Exercise aim:
Copy out the listing from the line holding "Click the checkmark" through the line holding "pos(989,751)", both lines included, keeping every character the same. Omit the pictures from your copy.

Data records:
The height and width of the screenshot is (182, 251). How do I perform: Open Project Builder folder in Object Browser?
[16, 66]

* * *

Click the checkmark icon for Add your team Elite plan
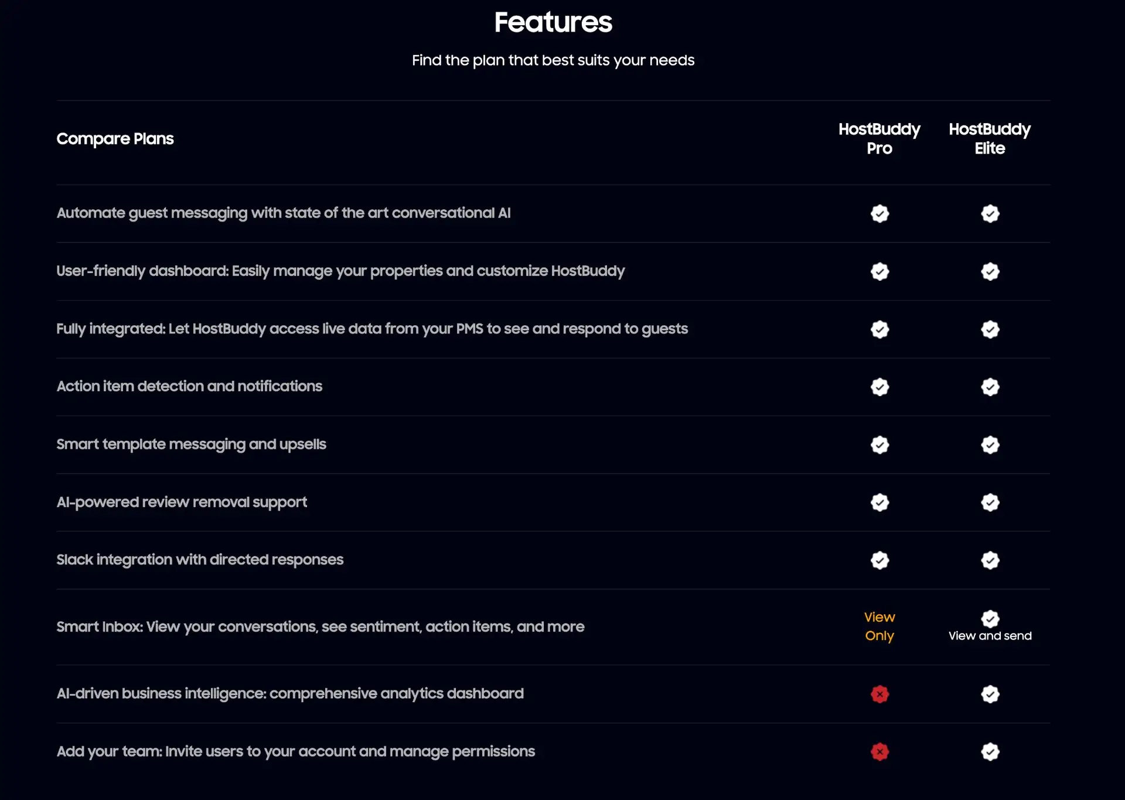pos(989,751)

==

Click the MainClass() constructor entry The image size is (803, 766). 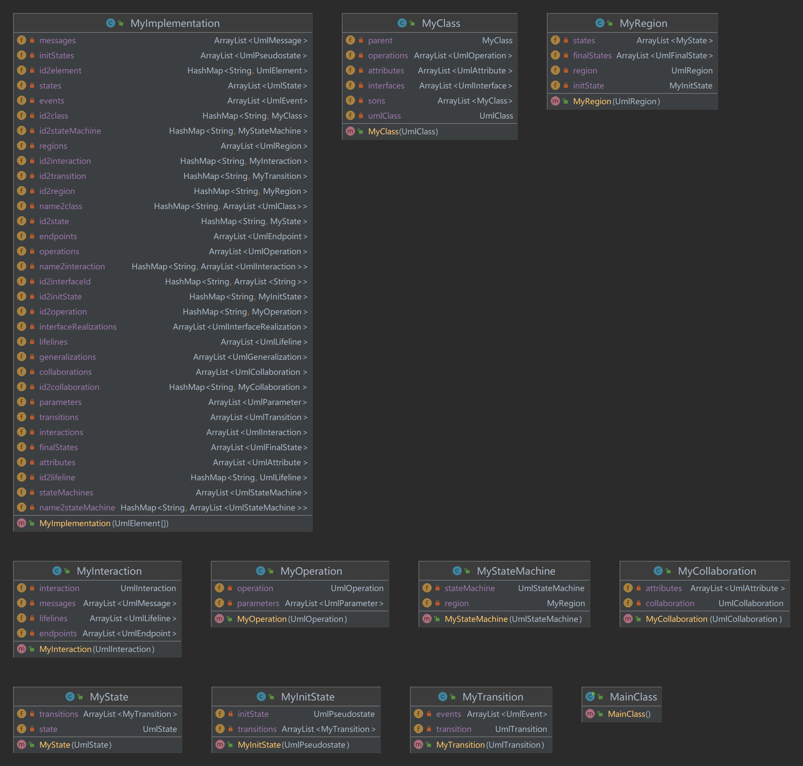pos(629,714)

Task result:
Click the checkmark icon for Add your team Elite plan
pos(989,751)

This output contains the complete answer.